I have also tried alternative tool like cbdocloader Tool, which is taking more than 5 min to load all data which is very bad number for us.
Please let us know if you guys have come up with any solution in this regard?

1 Answer

« Back to question.


yes this is a common mistake that gets made because of the async API. If you do never block or orchestrate on the results, you are shutting down your main thread while 15k items on the server and the rest is in the write queue on the clients.

You did the right thing in the first place to block on the future, but if you do nothing else you will end up with a single-threaded synchronous loop. And that's not the best way to utilize the given resources.
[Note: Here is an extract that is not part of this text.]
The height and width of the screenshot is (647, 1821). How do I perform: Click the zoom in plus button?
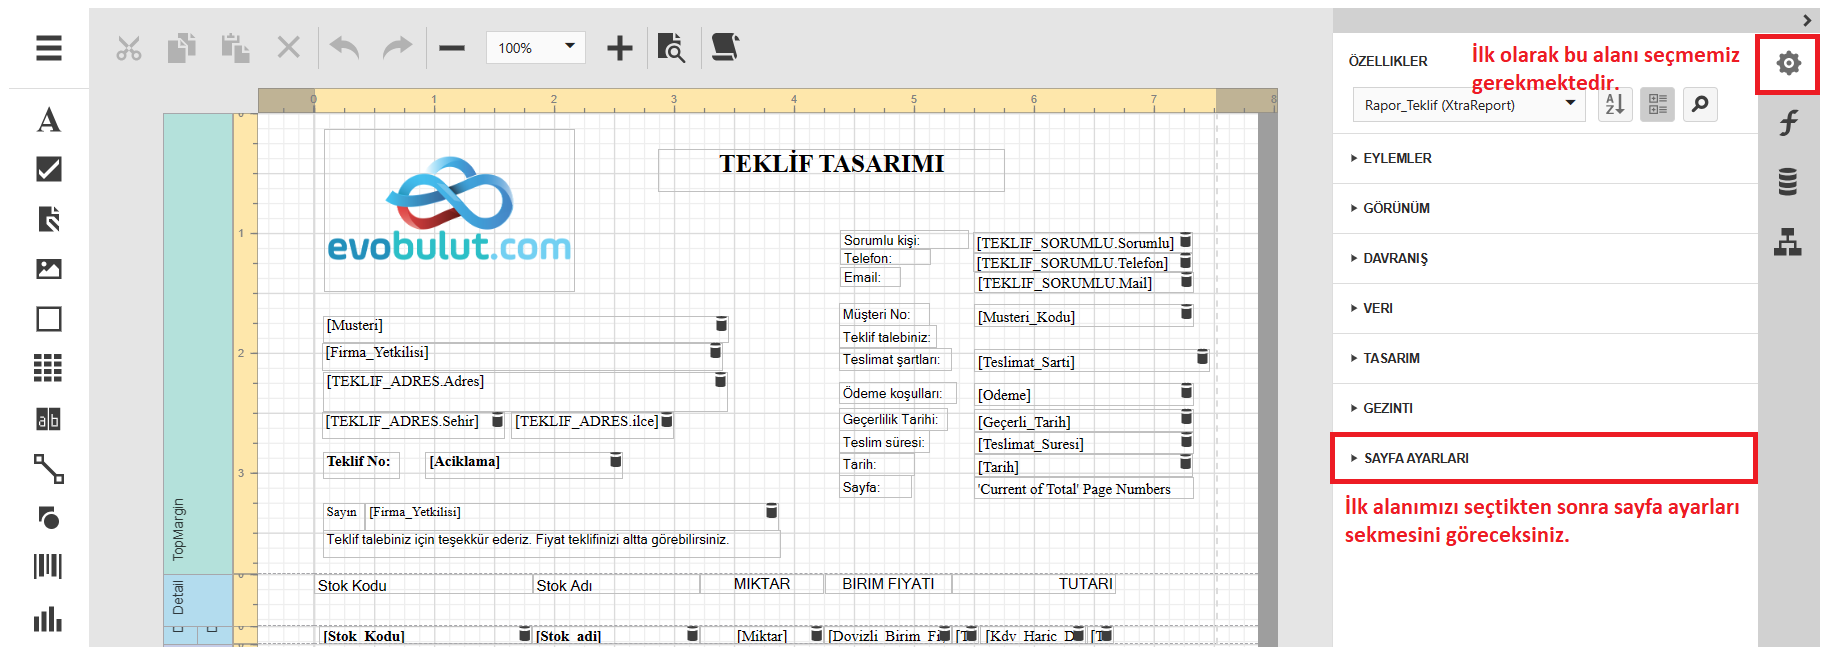pyautogui.click(x=620, y=48)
So here are the alternatives, use the one that fits your programming model best:

1) Stick with .get() blocking calls, but fan them out in the first place into a Executor to get more concurrency. The client is thread safe so you dont need to worry about synchronization.

2) Do not block on the future but rather use a listener to get notified once the future is complete. You can use CountDownLatches to orchestrate with your main thread so that it doesn't shut down prematurely.

3) Write and dont block, put all futures in a list and once you are done writing, iterate over the list and only exit the main thread once all things are done and potentially retry if an op failed.

Does that help you forward?